The oil lamp burned low on the table, throwing a wavering ring of light across a harness awl, a coffee pot, and one tin cup left untouched since sundown.

Elias sat beside the cot and pressed two fingers to his son’s throat.

He counted the pulse because counting was all a father could do when the doctor was miles away and the fever had already claimed too much ground.

Fletcher was eight years old.

He looked smaller under the quilt than he had looked that morning.

His teeth chattered even while his skin burned hot enough to frighten a man through his fingertips.

The rope frame creaked each time the boy shivered.

Elias leaned closer and listened for breath beneath the rain.

Four hours earlier, he had sent Marcus to Grills Crossing for the doctor.

Marcus was sixteen, old enough to saddle a horse in bad weather and young enough that Elias had hated sending him into it.

But there had been no other choice.

There were five younger boys asleep in the back room, tucked together under coats and quilts and anything else that could keep a little warmth from escaping.

Their mother would have known what to do with the fever.

That was the thought Elias would not let himself finish.

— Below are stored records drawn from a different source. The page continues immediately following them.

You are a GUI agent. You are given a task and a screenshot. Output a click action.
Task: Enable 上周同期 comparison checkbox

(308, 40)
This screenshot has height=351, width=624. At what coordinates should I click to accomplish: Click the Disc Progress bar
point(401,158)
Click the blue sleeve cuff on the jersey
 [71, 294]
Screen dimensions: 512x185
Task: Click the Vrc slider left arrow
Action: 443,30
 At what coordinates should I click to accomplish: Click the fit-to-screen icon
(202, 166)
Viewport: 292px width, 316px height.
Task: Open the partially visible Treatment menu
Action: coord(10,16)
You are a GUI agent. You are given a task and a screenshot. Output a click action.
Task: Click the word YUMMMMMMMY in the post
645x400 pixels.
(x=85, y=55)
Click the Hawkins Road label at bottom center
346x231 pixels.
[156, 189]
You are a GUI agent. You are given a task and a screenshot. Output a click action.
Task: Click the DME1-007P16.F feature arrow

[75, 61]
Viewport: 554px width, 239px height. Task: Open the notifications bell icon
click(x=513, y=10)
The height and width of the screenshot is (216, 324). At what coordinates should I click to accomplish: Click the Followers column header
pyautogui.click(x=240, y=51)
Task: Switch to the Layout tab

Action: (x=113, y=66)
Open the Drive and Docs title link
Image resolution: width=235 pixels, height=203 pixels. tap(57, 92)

He had buried her at Sweetwater Ford three years before.

Afterward, he had learned a great many practical things.

How to braid a girl’s ribbon for no girl at all because there were only boys and one of them missed seeing his mother do it.

How to stretch beans.

How to mend shirts badly and then better.

How to keep his voice steady when six children were waiting to see whether the world had frightened him.

He had not learned how to pray aloud again.